───── Stored records

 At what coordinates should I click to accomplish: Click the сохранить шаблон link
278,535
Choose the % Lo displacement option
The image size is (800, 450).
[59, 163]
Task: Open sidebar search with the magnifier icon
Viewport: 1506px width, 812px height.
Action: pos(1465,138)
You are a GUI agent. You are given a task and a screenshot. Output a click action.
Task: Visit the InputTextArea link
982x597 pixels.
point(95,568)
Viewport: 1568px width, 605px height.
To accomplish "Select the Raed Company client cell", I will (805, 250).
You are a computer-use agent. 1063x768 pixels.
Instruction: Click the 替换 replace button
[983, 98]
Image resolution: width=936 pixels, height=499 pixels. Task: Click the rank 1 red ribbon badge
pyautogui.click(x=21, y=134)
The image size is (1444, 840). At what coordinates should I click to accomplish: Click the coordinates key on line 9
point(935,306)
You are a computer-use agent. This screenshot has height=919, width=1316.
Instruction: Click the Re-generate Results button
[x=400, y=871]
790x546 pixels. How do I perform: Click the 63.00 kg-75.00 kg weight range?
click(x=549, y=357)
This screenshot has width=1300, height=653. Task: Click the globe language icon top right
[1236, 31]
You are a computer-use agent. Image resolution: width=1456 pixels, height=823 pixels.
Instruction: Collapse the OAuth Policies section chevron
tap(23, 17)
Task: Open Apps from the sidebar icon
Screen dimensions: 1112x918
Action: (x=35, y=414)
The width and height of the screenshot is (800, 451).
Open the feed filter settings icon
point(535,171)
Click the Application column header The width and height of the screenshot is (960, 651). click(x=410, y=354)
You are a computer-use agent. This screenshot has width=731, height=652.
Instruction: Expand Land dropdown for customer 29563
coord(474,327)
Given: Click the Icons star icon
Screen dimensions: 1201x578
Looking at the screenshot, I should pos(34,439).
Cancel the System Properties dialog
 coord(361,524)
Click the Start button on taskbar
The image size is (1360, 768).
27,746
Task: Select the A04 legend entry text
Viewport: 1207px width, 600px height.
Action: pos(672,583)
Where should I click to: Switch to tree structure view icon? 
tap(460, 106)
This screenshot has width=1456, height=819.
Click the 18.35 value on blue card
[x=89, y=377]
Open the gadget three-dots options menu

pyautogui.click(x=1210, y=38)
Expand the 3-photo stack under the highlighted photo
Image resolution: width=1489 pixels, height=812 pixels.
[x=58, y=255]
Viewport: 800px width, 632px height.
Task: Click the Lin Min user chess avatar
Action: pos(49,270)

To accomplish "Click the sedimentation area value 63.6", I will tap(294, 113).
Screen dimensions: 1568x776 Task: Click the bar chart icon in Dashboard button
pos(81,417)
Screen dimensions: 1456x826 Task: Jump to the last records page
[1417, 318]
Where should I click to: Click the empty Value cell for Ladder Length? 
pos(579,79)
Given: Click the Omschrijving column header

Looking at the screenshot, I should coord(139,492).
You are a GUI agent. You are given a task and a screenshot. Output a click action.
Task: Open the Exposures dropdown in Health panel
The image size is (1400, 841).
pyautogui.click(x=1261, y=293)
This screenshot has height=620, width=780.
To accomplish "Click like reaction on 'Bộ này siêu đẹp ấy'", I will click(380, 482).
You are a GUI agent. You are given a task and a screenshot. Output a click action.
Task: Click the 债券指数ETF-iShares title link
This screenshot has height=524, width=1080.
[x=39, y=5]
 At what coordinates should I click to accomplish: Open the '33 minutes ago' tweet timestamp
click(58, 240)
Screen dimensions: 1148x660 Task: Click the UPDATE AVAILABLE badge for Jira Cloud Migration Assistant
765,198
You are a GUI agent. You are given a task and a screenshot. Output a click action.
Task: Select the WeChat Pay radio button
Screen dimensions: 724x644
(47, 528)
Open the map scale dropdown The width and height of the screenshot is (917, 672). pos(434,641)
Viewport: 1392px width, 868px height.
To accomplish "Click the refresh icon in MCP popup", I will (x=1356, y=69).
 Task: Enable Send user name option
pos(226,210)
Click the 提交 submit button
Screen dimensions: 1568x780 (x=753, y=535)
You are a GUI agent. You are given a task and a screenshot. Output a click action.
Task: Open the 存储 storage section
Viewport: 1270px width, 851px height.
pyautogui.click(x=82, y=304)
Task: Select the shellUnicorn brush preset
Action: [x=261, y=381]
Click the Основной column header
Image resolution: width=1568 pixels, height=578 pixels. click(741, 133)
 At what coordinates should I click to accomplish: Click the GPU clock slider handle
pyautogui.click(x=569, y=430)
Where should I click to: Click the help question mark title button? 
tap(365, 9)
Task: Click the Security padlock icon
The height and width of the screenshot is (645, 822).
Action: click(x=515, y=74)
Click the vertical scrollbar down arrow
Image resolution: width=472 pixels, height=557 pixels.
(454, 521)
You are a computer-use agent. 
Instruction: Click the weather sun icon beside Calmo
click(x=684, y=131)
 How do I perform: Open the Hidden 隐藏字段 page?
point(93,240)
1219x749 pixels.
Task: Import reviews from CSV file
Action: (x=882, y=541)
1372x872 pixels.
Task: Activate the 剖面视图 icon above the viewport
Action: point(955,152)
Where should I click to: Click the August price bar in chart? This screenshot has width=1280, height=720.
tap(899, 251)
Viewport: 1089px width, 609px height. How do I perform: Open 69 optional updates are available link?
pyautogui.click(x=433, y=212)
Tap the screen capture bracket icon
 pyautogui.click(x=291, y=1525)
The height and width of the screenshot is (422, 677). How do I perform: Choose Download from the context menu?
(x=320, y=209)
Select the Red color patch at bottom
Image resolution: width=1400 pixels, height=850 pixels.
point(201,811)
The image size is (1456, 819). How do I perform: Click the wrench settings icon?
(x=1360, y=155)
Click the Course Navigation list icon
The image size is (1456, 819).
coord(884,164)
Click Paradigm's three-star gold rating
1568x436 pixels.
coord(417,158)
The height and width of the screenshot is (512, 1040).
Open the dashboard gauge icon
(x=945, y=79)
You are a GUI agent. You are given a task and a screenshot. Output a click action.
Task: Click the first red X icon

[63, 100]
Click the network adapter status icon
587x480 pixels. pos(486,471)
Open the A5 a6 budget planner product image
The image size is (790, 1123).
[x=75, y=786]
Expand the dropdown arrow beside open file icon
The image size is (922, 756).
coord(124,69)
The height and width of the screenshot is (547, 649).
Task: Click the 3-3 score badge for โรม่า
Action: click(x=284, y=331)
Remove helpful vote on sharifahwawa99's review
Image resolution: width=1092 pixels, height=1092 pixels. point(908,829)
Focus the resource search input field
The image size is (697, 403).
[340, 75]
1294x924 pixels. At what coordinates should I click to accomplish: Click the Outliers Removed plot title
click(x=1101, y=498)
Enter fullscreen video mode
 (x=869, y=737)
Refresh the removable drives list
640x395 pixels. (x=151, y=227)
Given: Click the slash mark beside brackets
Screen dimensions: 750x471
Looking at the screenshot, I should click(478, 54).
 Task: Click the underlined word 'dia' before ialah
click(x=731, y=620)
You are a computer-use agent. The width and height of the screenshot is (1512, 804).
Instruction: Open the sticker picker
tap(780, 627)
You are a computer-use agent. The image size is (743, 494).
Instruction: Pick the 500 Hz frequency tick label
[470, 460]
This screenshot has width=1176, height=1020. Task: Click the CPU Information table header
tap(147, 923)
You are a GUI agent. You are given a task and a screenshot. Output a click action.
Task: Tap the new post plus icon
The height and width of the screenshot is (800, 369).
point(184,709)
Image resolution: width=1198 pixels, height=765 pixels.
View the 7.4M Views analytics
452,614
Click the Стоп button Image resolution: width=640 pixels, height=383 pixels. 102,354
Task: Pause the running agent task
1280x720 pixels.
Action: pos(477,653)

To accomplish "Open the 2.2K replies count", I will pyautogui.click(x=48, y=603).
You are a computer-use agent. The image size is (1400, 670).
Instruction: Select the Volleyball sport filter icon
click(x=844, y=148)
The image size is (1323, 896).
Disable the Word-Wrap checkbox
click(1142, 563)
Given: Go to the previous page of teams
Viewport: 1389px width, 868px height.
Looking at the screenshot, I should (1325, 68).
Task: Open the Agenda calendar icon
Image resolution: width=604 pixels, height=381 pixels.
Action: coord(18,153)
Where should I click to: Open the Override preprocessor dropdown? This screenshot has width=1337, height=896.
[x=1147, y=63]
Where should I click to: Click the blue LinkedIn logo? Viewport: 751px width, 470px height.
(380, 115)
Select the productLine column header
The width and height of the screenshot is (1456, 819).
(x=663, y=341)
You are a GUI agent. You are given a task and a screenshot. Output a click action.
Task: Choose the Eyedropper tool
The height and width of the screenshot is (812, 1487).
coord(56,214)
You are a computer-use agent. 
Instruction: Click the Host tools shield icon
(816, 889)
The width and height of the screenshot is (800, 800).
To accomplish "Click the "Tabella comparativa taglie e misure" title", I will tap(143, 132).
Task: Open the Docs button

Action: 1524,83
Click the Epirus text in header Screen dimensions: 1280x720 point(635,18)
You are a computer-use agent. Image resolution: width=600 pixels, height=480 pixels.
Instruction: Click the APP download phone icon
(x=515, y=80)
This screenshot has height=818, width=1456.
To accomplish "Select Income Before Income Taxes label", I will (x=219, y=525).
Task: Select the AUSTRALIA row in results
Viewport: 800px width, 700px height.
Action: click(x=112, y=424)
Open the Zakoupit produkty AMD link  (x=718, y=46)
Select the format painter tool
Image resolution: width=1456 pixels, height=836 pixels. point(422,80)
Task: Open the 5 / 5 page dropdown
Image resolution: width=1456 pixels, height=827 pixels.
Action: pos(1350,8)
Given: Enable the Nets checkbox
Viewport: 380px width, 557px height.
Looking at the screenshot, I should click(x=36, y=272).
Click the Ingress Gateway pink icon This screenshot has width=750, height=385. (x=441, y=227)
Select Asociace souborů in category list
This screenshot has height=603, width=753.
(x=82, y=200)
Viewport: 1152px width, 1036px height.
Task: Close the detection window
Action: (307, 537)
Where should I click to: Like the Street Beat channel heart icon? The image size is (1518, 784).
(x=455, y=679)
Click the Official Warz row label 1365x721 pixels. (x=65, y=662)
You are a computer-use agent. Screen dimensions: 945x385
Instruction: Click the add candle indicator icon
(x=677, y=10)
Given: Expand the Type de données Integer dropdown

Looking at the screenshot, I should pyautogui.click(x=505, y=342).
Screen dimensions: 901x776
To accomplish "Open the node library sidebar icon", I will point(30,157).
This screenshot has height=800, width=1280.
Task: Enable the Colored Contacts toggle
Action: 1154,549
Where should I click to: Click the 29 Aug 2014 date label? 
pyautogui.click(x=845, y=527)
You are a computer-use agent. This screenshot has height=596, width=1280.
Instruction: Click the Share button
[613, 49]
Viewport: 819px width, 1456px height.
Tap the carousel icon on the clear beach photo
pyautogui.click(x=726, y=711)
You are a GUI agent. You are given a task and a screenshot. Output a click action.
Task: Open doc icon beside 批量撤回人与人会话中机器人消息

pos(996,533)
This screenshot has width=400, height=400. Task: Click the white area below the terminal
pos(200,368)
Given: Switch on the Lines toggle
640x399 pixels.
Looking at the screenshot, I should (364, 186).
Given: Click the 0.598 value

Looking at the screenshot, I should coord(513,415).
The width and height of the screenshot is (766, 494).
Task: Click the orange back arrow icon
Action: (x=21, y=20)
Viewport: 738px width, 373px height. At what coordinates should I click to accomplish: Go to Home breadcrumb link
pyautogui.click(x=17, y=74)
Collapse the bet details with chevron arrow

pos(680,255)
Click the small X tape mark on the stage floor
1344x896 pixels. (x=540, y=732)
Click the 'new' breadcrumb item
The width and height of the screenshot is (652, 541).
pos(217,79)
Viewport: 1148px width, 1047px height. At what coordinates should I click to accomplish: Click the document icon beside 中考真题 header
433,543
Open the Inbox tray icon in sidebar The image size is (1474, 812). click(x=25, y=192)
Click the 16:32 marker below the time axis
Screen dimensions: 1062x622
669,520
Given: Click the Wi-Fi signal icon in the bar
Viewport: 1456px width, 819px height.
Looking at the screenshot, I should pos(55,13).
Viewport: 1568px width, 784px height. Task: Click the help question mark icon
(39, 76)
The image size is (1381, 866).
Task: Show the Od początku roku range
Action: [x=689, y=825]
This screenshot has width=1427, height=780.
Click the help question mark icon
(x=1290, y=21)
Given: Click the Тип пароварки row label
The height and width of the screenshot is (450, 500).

──────────

• What you need to do:
Print the lines from the line with "Viewport: 738px width, 373px" to the line with "pos(680,255)", both included, copying each one without any change.

• Solution to this problem:
Viewport: 738px width, 373px height. At what coordinates should I click to accomplish: Go to Home breadcrumb link
pyautogui.click(x=17, y=74)
Collapse the bet details with chevron arrow

pos(680,255)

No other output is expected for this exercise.